(Given text):
'''

Regarding computing the derivative directly. There is a closed-form expression in appendix C for that. However, it involves a hypergeometric function that is tricky to compute. We use it to obtain the ground-truth values.

Regarding the error of derivative: the error of the derivative is close to the error of CDF, so there doesn't seem to be an error accumulation going on.

srvasude · 2018-05-24T18:42:10Z

@axch: Understood, thanks! Yeah that's a fairly interesting approach (although as you said, it is not clear to me that this completely workable).

mfigurnov · 2018-05-24T18:54:15Z

Also, take a look at the numbers in table 2. For Gamma, the average derivative dz/dalpha is one (see appendix A), so you cannot really expect the error to go below 1e-7 for float32 and 1e-16 for float64. So the correction term is an interesting idea, but might be unnecessary for practical purposes.

yorkerlin · 2018-05-28T22:59:47Z

@mfigurnov Could you comment on the difference between the method in Eq. 27 at page 18 of https://arxiv.org/pdf/1206.6679.pdf and your method?
Any comments on sparse Gamma distributions when \alpha<1e-6? (see https://arxiv.org/pdf/1509.01631.pdf)

'''

(Supplied information):
'''

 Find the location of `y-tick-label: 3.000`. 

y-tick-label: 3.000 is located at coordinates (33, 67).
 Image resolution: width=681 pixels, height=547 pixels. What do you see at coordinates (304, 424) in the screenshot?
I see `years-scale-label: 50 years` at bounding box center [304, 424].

'''

Transcribe the part of the derivative-error thread starting with "Regarding computing the" and going on through "the ground-truth values.". The listing has no role in this work.

Regarding computing the derivative directly. There is a closed-form expression in appendix C for that. However, it involves a hypergeometric function that is tricky to compute. We use it to obtain the ground-truth values.